= SHORT PROBLEM 1 =
According to the excerpt on X-ray-selected AGNs in the COSMOS field, how many objects does the XMM-COSMOS multiwavelength catalog contain?

= EXCERPT PROVIDED =
......
In this paper we use a larger sample of X-ray-selected AGNs with Lbol ∼ 1045.3 erg s−1, based on Chandra and XMM-Newton data in the COSMOS field, at 2.2 < z  < 6.8. The purpose is to measure the clustering amplitude and the typical hosting halo mass of moderate luminosity AGNs at z ∼ 3. Additionally, we focus on the measurements of the large-scale bias of Type 1 and Type 2 COSMOS AGNs at z ⩾ 2.2. This redshift range has never been explored before for the clustering of moderate luminosity obscured and unobscured sources. Throughout the paper, all distances are measured in comoving coordinates and are given in units of Mpc h−1, where h = H0/100 km s−1. We use a ΛCDM cosmology with ΩM = 0.3, ΩΛ = 0.7, Ωb = 0.045, σ8 = 0.8. The symbol log signifies a base-10 logarithm.

2. AGNS CATALOG

The Cosmic Evolution Survey (COSMOS; Scoville et al. 2007) is a panchromatic photometric and spectroscopic survey of 2 deg2 of the equatorial sky, observed by the most advanced astronomical facilities, with imaging data from X-ray to radio. The inner part of the COSMOS field (∼0.92 deg2) has been imaged for a total of 1.8 Ms by Chandra, while XMM-Newton surveyed 2.13 deg2, for a total of ∼1.55 Ms. Large samples of point-like X-ray sources detected in the 0.5–10 keV energy band are presented in the Chandra-COSMOS (C-COSMOS) point-like source catalog (1761 objects; Elvis et al. 2009; Civano et al. 2012) and in the XMM-COSMOS multiwavelength catalog (1822 objects; Cappelluti et al. 2009; Brusa et al. 2010). Of the 1822 XMM-COSMOS sources, 945 have been detected by Chandra. Extensive spectroscopic campaigns have been carried out in the field, providing a total of 890 and 1069 unique, good quality spectroscopic redshifts (spec-z) for XMM-COSMOS and C-COSMOS sources, respectively. In addition, photometric redshifts (phot-z) for all the XMM-COSMOS sources and for ∼96% of the C-COSMOS sources have been obtained by exploiting the COSMOS multiwavelength database and are presented in Salvato et al. (2009, 2011).
......
= DATA SECTION =
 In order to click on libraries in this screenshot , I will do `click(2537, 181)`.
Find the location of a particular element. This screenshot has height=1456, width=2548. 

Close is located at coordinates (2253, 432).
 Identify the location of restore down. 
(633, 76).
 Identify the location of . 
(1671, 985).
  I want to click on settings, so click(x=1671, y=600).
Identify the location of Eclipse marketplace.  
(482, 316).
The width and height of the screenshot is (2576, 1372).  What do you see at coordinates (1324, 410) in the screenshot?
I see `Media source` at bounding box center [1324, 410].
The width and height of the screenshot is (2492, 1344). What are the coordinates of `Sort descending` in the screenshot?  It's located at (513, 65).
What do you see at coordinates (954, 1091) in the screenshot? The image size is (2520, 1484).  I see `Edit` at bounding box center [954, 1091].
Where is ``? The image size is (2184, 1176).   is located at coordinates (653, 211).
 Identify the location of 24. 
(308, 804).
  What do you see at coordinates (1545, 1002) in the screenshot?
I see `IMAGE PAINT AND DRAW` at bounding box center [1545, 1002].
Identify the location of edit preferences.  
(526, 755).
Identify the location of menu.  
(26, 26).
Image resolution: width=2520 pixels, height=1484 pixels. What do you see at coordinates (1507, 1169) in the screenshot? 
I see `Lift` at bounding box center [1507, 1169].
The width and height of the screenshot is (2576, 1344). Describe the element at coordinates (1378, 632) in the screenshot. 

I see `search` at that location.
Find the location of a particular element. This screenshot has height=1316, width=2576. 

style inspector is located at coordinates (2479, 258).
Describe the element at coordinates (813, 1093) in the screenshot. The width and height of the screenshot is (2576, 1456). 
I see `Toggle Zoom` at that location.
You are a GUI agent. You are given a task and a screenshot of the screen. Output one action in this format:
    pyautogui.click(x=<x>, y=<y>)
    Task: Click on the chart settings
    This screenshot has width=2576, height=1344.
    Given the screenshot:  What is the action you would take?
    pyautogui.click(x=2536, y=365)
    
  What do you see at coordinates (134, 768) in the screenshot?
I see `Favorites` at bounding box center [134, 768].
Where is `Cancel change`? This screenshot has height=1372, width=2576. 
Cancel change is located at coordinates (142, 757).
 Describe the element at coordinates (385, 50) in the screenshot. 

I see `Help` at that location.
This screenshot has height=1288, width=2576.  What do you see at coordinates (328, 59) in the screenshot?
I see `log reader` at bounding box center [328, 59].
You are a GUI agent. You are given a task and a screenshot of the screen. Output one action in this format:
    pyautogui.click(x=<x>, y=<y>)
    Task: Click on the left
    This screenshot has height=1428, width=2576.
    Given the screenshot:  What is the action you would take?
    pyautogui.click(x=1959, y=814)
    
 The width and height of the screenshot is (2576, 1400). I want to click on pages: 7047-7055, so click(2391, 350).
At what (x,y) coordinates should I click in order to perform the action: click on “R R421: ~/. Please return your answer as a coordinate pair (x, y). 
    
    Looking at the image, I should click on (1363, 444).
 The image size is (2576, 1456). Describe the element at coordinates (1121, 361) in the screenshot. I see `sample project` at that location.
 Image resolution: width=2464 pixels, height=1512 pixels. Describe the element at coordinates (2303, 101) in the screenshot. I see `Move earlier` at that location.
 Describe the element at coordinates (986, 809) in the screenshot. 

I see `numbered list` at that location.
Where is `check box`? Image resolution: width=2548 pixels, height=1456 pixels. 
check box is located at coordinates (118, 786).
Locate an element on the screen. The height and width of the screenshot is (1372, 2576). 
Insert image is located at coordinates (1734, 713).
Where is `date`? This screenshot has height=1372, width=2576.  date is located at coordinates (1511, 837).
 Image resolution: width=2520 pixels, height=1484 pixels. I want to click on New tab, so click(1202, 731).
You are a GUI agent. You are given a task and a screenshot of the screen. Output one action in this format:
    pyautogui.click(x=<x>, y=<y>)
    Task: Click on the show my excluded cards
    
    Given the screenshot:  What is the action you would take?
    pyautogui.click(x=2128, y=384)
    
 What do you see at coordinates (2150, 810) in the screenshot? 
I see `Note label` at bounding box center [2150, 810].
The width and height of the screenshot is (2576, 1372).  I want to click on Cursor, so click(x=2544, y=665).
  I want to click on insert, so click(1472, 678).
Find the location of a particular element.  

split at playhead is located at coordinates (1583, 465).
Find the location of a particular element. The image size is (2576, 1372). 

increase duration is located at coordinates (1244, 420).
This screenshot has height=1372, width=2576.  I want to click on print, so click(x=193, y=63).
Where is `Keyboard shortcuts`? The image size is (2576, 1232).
......
= SHORT PROBLEM 2 =
Revise the records starting at their first line and ending at the line containing "The width and height of the screenshot is (2492, 1344)." by changing "Identify the location of" to "Give the position of", with everything else left as it is.

= WRITTEN REPLY 1 =
1822 objects.

= WRITTEN REPLY 2 =
 In order to click on libraries in this screenshot , I will do `click(2537, 181)`.
Find the location of a particular element. This screenshot has height=1456, width=2548. 

Close is located at coordinates (2253, 432).
 Give the position of restore down. 
(633, 76).
 Give the position of . 
(1671, 985).
  I want to click on settings, so click(x=1671, y=600).
Give the position of Eclipse marketplace.  
(482, 316).
The width and height of the screenshot is (2576, 1372).  What do you see at coordinates (1324, 410) in the screenshot?
I see `Media source` at bounding box center [1324, 410].
The width and height of the screenshot is (2492, 1344). What are the coordinates of `Sort descending` in the screenshot?  It's located at (513, 65).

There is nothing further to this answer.